Head Injury is the largest single cause of death in those aged under 45 years in the developed world. After the initial trauma, a number of processes can cause further damage to the brain. One of these factors is the inability of nerve cells (neurones) to make enough energy. This study investigates how neurones use different fuels after head injury, and how this differs from normal brain and other tissues such as muscle. By using a technique called microdialysis we can deliver different brain fuels (glucose, pyruvate, succinate) and track how the brain uses them by tagging each fuel with a form of heavy carbon (C13). We can also use a specialised form of MRI scan called phosphorus MR spectrocopy to measure how much energy is stored in the cells as a molecule called ATP. A better understanding of how the brain makes energy when it is injured can allow us to develop treatments for a variety of conditions including head injury.

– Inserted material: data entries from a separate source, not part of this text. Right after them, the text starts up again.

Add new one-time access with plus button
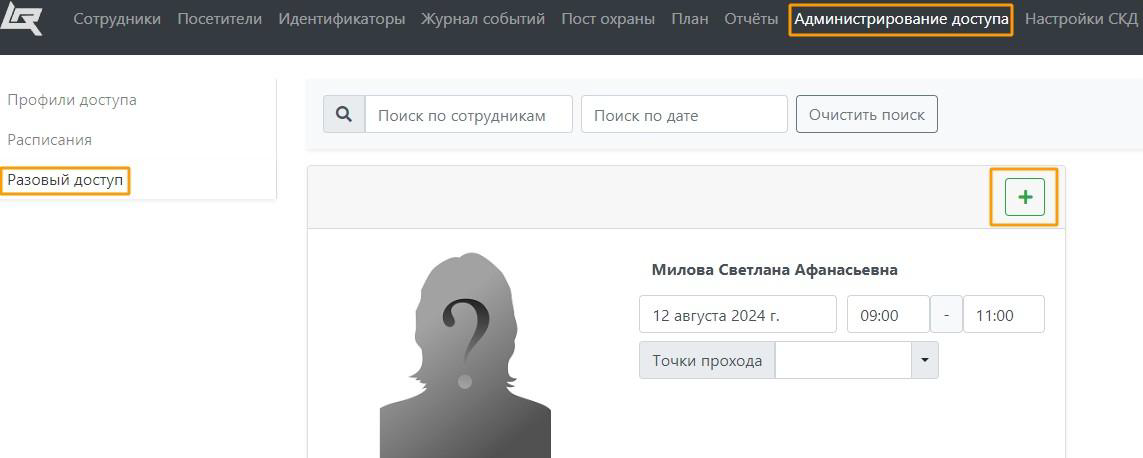Viewport: 1143px width, 458px height. point(1024,197)
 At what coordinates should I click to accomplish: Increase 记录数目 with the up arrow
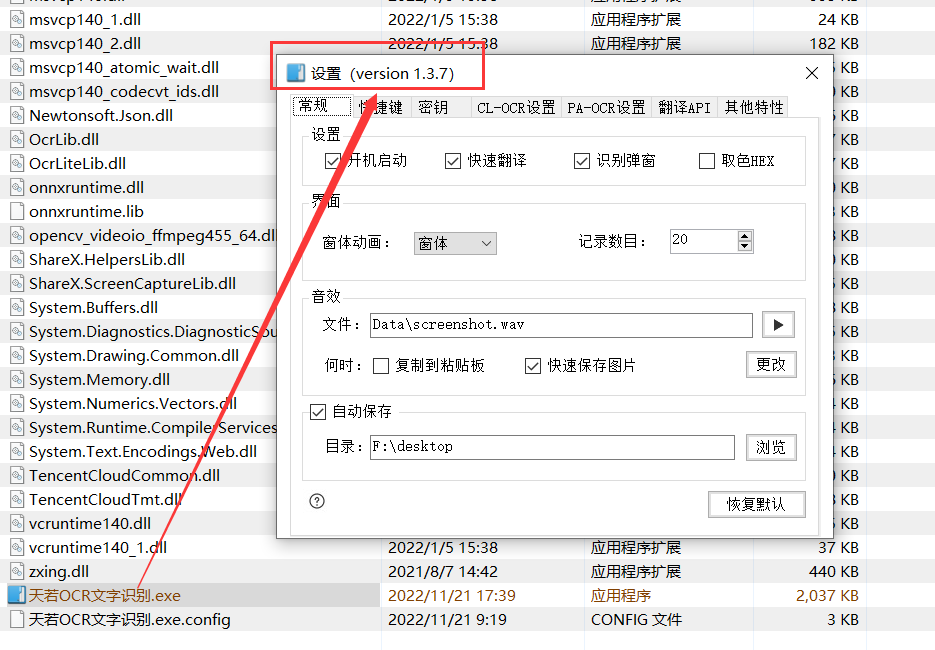[x=744, y=236]
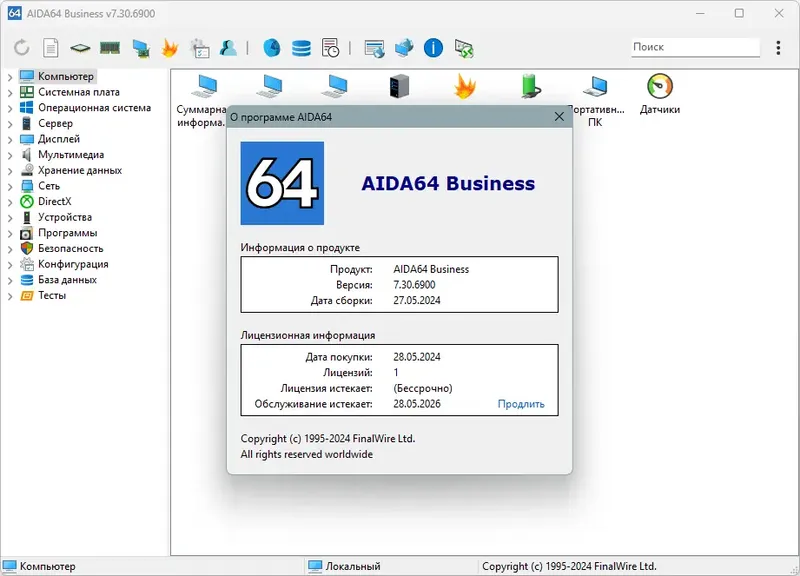Click the user account toolbar icon
Image resolution: width=800 pixels, height=576 pixels.
pos(228,47)
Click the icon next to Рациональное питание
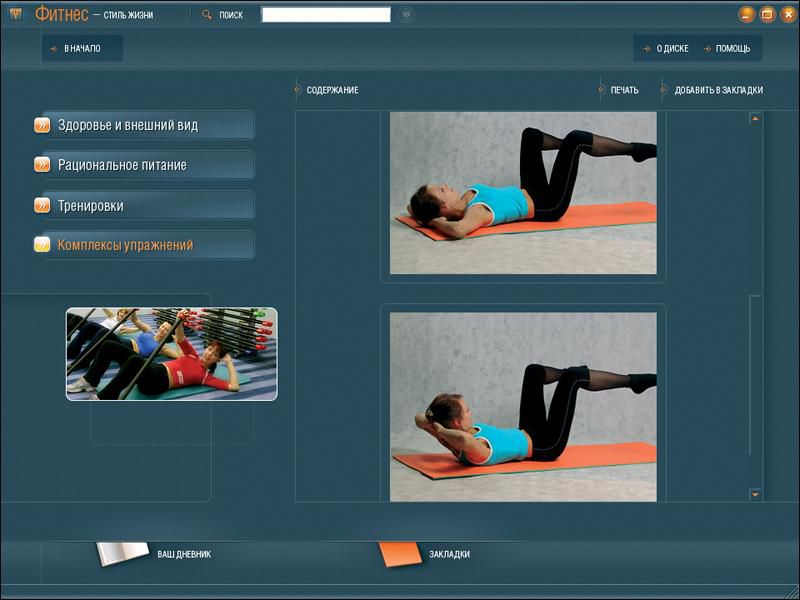 (x=42, y=165)
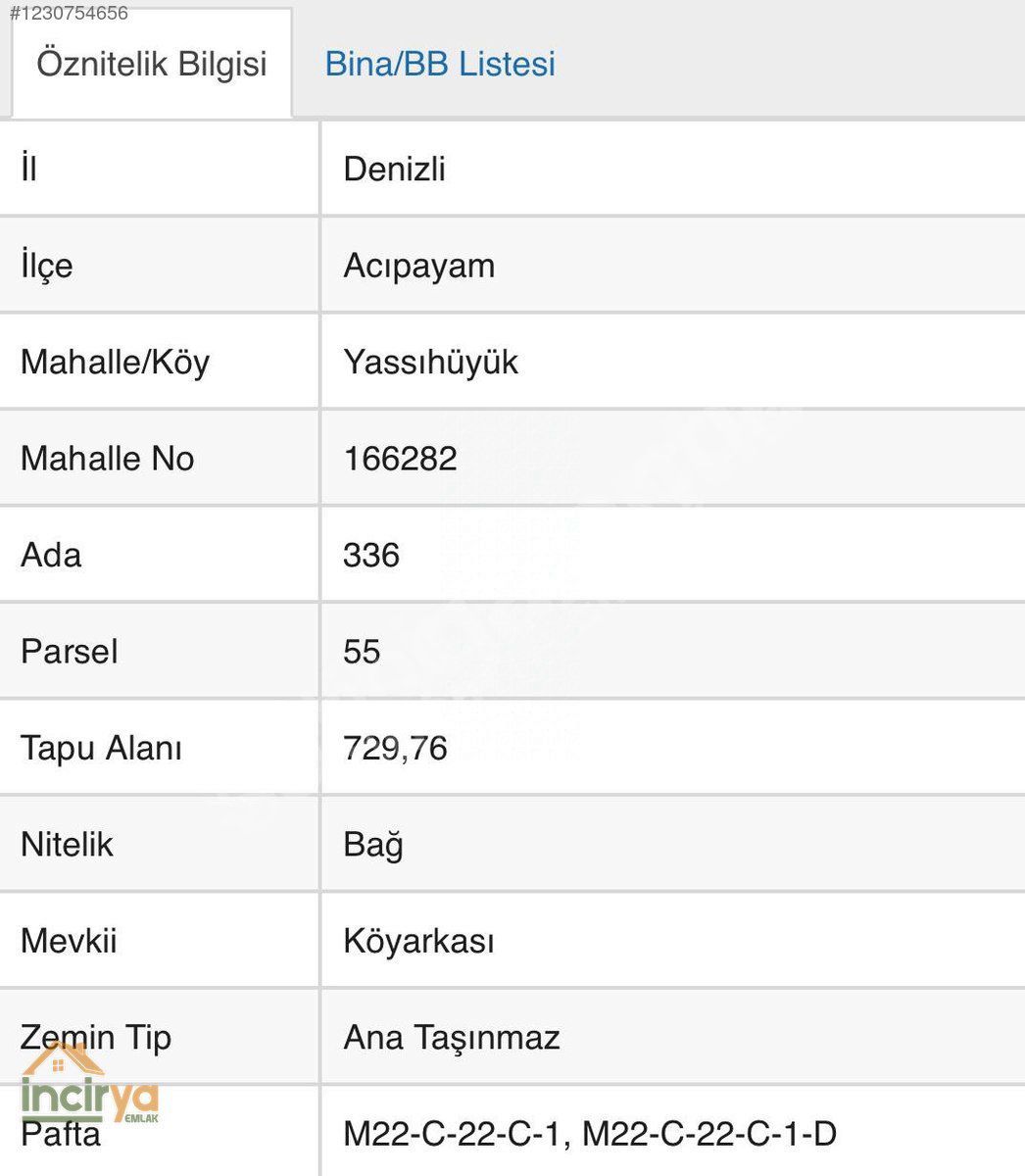Select the Parsel value 55
Image resolution: width=1025 pixels, height=1176 pixels.
(x=362, y=652)
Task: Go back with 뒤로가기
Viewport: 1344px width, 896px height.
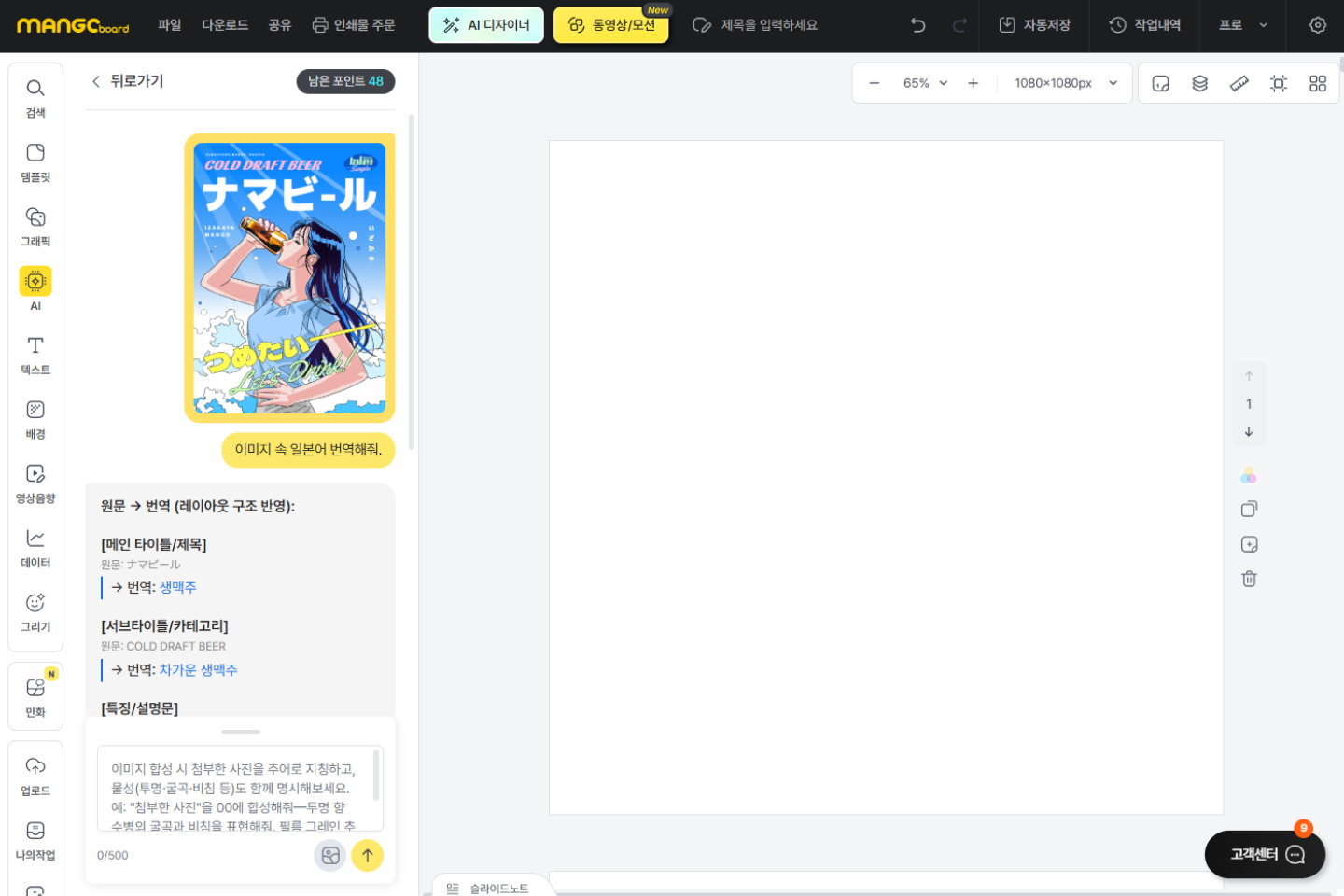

This study aims to investigate derangements in cerebral energy metabolism following traumatic brain injury. While the concept of energy failure is well recognised as a mechanism of neuronal injury and ultimately poor clinical outcome, the specific abnormalities compared with normal metabolism remain unclear. We propose delivering specific 13C labelled substrates to the human brain following trauma using microdialysis, to sequentially interrogate the glycolytic pathway (glucose supplementation), the tricarboxcylic acid cycle (pyruvate supplementation) and oxidative phosphorylation (succinate supplementation). We will monitor the metabolic consequences using a combination of (1) microdialysis parameters (including the lactate/pyruvate ratio to determine the redox state of the cell), (2) high-resolution Nuclear Magnetic Resonance spectroscopy of the microdialysates to analyse the downstream metabolites and determine the positions of 13C-labelling within these molecules (to ascertain which biochemical pathways are functioning), and (3) in vivo 31P Magnetic Resonance Spectroscopy to assess energy status (phosphocreatine/inorganic phosphate ratio and phosphocreatine/adenosine triphosphate ratio) at a cellular level. In order to differentiate the consequences of injury from normal metabolism, we will carry out parallel microdialysis studies in uninjured human brain and muscle. Together, these studies will increase our understanding of metabolic impairment in the injured brain and determine whether supplementation of specific substrates can improve energy generation as a potential therapeutic avenue. This may ultimately lead to novel strategies to improve clinical outcome.